The AP state committee which met on 18th September has decided to take up follow up actions for organizing state wide anti-nuclear movement joining all forces who can be united on this issue.

 

Party Committees Observe Kashmir Week, demanding Right of Self Determination for Kashmiri People.

Following the call of the Central Committee, the party committees in different states organized campaigns and dharnas supporting the right of self determination for the people of Kashmir, and demanding the withdrawal of army and para military from policing in the state.

 

Patriotism or chauvinism or fascism buttressed with slogans of nationalism and patriotism.
When Indian army men were killed in terrorist attack at Uri all condemned it. But today patriotism is replaced by chauvinism of the worst sort by the prime minister and his men. But Kashmiri people are killed for raising the demand for their right of self determination or Manipuri women are attacked for demanding  repeal of AFSPA, dubbing them as traitors. If tens of thousands of peasants commits suicide due to government policies, if dalits and adivasis are attacked by the state forces under Manuvadi hysteria, if Muslims are attacked by the Hindutua forces, if the struggling peasants in Hazaribagh are gunned down, all these are justified as patriotic acts of government or the state is least bothered. In the name of opposing Islamophobia Hindutua phobia is promoted. Are not these worst cases of chauvinism buttressed with slogans of nationalism and patriotism?

 

A massive women's convention was held against liquour at Raichur, Karnataka, led by "MadyPana Nisheda Aandolana Samithi" (Struggle Committee against Consumption of Liquour), the joint action forum of various womens organisation and other mass organizations including AIRWO, TUCI and RCF.  Representatives  of these organizations addressed the Convention  held on 2nd October demanding immediate steps by the government to ban the proleferation of liquour and urging the people’s movement to educate the masses against liquour consumption.

 

People’s Forum at GOA against Nuclear Power at the time of BRICS Meet.
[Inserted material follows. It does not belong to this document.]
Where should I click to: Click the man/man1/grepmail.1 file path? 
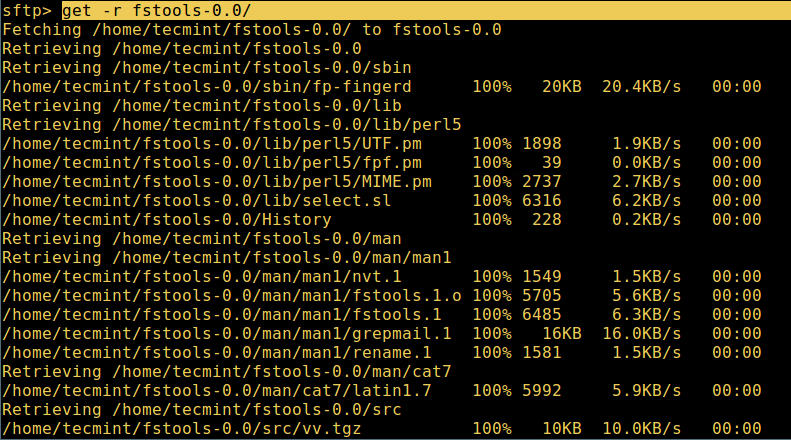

Comrades Arun Velaskar and Vijay, conveners of the AIPIANP has cordially invited to a related workshop - "BRICS Energy trends & Climate connections" from 10 am to 1 pm, on 14th October, in Hall 2, Xavier's Institute for Historical Research.  Com. Soumya Dutta has confirmed time & space for the "BRICS and Nuclear Energy" workshop in Goa, as part of the People's Forum on BRICS program.  Apart from AIPIANP (All India People’s Initiative Against Nuclear Power) the program is organized by  NAAM and CNDP. This is a broadest possible participation as of now. Any more groups who wish to be co-organizers also shall be participating. On 13th October morning, there will be a plenary, while self-organised  workshops start in the afternoon.  A 3-hour workshop slot from the program committee is received while the general/common spaces shall be utilized to continue the discussions.

On 14th afternoon, there are plans for a larger public meeting. The People's Forum is on 13-14, and the official BRICS summit - on 15-16.  All are invited to arrive by 12th afternoon/13th early morning. The venue is 7-8 kms north of Panjim, not far from the main N-S highway. All constituents of AIPIANP are requesed to arrange maximum participation. Com. Akshay of AIRSO and student comrades from Maharashtra and Karnataka shall be participating.